Ultimately, a hair loss replacement is the only permanent way to restore a full head of hair. A popular way to approach hair loss surgery is through micro-grafts consisting of up to three hairs, also referred to as follicle units. Only a skilled doctor can tell you how many hair grafts are necessary to reach your goals and the overall look you desire.
Woman hair-loss treatments are now very advanced and typically produce natural results. Better yet, transplanted hair grows permanently. Also, modern methods allow surgeons to place permanent hair in front of, behind and within scar tissue, covering up any serious scars.
It is normal for people in their twenties to lose hair every day. In fact, some people might lose 50 to 100 daily. Normal hair loss and growth occurs in three phases over the course of approximately six years: a growth phase, a shedding phase and a resting phase.
Baldness happens when the second phase exceeds the first. If you are not sure you are experiencing normal hair loss, get an examination and diagnosis from a physician who specializes in hair restoration. Another symptom of baldness or total hair loss is noticing excessive hair in the shower drain or on a pillow. Women might see an overall thinning of the hair on the scalp, or a frontal temporal recession.
If you find yourself changing your hairstyle to cover hair loss, then it is not normal loss. In men, this can be in the form of a combover that typically draws attention to the bald spot underneath. Many women believe that coloring makes the hair appear thicker, but the bleaching often required actually reduces hair density.
The best time to seek a hair transplant or other method of dealing with hair loss is when it begins. For men, that is when the hairline starts to recede; for women it is when you pull your hair back in a ponytail or braid and it appears thinner than ever before.
The FDA-approved pill Propecia inhibits the formation of DHT, a hair-loss causing hormone, in the scalp. Experts believe that DHT shortens the growth phase of hair follicles, causing them to shrink until there is less hair left on the scalp. Propecia is thought to help not only reduce further hair loss, but also enable new hair growth.
Propecia is obtained by prescription only. Unlike Rogaine, Propecia is a systemic and not a topical treatment. As with many medications, some side effects may occur. In clinical studies, less than two percent of men experienced certain temporary sexual side effects. These included less desire for sex, decreased semen levels and difficulty achieving an erection.

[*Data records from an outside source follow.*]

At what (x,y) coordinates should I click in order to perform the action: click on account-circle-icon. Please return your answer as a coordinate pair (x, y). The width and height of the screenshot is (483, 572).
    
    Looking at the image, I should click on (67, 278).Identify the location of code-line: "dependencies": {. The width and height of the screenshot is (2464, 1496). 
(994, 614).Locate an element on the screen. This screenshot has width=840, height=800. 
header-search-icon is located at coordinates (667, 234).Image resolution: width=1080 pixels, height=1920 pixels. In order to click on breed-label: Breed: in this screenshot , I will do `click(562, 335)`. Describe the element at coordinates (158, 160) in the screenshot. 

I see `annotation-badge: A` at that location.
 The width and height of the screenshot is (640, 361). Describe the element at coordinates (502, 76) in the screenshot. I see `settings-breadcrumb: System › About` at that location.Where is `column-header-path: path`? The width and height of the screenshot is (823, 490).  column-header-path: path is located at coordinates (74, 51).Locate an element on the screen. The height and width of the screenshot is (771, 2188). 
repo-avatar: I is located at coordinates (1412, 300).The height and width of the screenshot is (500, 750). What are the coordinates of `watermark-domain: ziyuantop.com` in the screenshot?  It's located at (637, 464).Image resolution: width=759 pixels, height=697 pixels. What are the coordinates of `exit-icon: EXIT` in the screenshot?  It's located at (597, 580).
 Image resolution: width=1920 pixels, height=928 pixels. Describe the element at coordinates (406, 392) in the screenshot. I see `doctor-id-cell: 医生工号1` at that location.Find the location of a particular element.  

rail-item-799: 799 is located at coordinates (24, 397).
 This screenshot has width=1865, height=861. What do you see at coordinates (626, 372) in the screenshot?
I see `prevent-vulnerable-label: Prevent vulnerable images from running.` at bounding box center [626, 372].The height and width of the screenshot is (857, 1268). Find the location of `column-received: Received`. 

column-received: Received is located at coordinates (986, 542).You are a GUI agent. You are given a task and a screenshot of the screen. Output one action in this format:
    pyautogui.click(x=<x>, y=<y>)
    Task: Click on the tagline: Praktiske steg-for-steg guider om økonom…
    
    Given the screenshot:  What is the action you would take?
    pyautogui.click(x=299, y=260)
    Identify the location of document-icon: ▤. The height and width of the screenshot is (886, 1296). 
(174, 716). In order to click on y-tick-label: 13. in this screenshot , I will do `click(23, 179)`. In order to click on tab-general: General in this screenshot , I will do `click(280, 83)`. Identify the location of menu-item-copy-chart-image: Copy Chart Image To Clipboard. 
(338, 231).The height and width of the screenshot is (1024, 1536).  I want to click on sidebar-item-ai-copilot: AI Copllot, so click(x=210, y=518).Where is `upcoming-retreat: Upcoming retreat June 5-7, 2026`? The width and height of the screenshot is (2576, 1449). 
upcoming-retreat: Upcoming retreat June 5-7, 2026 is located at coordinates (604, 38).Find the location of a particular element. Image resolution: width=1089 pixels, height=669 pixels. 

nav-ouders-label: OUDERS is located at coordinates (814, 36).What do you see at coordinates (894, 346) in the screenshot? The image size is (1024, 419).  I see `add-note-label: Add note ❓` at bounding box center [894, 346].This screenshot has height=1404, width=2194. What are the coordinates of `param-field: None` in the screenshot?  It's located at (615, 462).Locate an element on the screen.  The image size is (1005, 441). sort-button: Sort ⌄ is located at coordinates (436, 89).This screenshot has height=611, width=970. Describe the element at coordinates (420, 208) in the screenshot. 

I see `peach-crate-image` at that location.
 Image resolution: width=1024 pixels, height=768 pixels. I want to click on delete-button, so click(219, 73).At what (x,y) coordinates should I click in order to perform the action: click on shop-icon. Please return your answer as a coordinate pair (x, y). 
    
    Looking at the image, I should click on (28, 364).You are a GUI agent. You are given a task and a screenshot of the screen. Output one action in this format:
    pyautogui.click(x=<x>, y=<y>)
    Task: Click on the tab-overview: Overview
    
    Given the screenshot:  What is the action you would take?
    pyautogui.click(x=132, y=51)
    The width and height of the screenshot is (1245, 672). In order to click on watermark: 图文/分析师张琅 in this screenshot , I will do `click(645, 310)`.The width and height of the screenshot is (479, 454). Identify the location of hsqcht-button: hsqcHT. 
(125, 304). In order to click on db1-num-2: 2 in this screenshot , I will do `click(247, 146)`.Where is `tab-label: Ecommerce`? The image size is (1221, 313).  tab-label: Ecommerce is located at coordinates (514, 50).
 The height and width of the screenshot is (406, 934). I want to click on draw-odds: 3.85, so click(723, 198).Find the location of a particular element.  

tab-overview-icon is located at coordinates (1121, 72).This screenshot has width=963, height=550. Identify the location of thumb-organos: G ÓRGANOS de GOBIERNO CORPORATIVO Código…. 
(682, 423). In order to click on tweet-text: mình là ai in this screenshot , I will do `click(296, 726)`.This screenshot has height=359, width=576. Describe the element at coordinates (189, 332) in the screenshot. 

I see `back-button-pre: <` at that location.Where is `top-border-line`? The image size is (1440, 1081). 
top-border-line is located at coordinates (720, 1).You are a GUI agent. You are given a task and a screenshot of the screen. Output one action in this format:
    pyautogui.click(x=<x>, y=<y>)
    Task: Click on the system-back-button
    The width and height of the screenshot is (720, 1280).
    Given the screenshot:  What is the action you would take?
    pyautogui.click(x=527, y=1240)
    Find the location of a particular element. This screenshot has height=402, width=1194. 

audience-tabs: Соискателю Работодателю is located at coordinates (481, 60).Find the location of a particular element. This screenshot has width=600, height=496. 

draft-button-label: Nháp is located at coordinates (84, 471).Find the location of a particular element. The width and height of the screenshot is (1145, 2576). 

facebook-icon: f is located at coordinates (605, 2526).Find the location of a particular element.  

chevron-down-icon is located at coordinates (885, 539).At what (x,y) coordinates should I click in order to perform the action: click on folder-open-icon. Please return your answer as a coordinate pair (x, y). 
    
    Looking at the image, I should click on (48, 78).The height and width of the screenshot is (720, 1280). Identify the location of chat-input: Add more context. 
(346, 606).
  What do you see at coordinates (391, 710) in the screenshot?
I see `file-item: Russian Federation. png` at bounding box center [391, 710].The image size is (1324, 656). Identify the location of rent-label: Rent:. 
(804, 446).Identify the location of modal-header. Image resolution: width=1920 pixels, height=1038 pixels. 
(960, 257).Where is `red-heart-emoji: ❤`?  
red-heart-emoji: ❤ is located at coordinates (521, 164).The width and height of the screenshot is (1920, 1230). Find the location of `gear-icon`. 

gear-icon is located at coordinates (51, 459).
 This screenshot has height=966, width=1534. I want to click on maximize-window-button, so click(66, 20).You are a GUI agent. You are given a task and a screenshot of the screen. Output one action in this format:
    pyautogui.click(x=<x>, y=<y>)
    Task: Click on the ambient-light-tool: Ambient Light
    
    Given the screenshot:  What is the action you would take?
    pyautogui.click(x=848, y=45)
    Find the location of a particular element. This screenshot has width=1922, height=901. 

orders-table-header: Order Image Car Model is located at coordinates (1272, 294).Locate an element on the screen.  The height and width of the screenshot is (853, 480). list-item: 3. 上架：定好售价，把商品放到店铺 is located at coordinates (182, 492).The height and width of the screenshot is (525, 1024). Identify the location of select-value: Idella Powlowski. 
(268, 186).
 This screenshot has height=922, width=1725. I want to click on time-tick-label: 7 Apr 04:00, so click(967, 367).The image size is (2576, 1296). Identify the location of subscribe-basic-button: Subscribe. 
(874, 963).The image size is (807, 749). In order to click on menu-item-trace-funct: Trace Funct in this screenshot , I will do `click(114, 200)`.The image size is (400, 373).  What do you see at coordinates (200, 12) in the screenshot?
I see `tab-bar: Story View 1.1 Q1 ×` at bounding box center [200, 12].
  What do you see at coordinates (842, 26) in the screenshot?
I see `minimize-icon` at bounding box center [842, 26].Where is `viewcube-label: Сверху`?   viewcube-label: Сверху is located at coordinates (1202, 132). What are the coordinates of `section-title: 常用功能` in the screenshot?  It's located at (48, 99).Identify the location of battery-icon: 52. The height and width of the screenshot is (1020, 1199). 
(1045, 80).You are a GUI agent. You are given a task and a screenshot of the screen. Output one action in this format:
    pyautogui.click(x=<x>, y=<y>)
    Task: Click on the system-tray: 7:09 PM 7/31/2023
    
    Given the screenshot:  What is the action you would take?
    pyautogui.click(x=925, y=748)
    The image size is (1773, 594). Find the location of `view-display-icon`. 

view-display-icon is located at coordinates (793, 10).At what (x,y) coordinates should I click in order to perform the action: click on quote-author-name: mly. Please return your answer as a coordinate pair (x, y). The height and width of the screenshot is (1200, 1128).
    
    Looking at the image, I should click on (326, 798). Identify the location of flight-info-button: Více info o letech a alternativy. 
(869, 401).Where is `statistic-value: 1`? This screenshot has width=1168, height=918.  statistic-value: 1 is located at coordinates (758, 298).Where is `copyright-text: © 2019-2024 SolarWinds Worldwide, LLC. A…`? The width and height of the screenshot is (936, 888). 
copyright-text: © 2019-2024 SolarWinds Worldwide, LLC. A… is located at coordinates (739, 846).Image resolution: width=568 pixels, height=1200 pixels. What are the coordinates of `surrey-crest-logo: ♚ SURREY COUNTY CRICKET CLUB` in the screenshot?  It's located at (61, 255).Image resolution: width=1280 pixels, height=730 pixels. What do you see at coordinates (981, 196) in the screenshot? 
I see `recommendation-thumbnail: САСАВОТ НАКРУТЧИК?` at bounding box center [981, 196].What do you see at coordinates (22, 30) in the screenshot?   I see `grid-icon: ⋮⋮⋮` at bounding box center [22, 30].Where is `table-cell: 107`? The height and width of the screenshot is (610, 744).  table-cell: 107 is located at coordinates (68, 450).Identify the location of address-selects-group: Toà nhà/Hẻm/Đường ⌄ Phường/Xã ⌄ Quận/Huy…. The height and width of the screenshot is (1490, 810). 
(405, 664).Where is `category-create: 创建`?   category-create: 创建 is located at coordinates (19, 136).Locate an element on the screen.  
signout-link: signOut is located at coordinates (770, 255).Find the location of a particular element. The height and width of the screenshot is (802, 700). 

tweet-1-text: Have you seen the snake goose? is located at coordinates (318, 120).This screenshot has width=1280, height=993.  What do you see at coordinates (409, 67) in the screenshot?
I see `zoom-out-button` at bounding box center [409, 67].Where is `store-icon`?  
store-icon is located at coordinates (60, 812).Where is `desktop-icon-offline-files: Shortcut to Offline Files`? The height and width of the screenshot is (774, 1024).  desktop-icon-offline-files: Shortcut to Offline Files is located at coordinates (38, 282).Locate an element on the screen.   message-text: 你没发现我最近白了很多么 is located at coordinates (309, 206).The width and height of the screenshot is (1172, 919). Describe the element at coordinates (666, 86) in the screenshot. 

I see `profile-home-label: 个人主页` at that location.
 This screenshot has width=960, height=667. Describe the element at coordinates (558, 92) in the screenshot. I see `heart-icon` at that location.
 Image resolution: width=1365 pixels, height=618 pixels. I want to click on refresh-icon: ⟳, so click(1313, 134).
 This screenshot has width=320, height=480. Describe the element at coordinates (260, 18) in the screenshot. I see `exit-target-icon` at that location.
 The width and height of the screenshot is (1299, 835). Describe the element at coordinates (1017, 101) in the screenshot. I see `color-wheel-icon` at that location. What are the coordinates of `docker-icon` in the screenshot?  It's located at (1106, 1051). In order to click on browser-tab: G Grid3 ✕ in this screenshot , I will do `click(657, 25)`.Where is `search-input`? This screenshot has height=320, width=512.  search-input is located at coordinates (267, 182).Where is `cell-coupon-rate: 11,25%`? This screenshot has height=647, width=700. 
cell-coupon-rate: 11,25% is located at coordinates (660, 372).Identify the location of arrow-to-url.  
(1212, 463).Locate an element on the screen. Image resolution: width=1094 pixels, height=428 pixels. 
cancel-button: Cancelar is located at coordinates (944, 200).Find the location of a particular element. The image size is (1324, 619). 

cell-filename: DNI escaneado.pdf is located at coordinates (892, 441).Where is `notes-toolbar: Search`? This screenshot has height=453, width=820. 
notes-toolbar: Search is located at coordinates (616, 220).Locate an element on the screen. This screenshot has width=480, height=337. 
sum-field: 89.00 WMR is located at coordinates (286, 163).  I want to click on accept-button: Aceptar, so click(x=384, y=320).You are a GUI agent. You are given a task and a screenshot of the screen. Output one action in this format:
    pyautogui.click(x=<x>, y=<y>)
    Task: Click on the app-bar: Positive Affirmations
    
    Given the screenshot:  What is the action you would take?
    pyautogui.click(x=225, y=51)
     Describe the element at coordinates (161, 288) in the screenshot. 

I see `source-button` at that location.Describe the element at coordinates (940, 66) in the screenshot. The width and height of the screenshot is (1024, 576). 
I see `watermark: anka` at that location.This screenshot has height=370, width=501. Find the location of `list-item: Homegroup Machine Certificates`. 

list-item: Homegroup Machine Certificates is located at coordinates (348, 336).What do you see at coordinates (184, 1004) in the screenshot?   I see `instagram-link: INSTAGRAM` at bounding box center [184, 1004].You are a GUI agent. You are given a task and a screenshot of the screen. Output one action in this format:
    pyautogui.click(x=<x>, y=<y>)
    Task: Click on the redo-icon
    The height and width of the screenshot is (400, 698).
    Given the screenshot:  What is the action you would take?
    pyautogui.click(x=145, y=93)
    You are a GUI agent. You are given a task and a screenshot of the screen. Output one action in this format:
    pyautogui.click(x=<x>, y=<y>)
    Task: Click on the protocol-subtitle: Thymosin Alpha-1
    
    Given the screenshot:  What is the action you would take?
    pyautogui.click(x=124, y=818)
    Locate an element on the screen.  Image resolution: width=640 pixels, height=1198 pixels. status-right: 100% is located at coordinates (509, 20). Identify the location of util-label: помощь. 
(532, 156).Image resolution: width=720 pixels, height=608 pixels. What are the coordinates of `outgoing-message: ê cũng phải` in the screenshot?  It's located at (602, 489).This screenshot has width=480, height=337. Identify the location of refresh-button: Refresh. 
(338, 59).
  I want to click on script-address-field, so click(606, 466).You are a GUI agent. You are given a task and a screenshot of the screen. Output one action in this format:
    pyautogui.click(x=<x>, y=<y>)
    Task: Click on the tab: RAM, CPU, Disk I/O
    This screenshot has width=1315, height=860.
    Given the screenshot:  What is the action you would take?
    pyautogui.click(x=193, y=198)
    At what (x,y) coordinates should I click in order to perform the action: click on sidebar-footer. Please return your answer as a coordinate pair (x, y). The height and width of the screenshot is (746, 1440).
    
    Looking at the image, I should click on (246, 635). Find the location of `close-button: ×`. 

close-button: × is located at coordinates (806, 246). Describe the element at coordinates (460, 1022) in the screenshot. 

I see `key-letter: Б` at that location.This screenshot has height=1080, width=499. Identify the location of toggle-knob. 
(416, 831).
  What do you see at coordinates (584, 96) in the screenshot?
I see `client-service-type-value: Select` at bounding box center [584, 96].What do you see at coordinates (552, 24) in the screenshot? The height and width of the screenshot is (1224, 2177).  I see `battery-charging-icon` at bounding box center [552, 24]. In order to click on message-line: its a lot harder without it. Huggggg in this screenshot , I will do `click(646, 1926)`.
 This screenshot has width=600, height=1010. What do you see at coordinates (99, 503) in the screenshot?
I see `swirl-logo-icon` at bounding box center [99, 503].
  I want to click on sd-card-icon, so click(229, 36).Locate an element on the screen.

While Propecia was developed to treat mild to moderate male pattern baldness on the top of the head and mid-scalp region, evidence does not suggest it works for receding hairlines. Additionally, women and children should never take Propecia. In fact, women who may become or are pregnant should not handle crushed or broken bits of the drug because of the possibility of birth defects. If this accidentally happens to you, consult your doctor immediately. Propecia tablets are coated to prevent coming into contact with the active ingredient during normal handling. Given all this information, Propecia is still widely known as one of the most effective hair loss solutions on the market.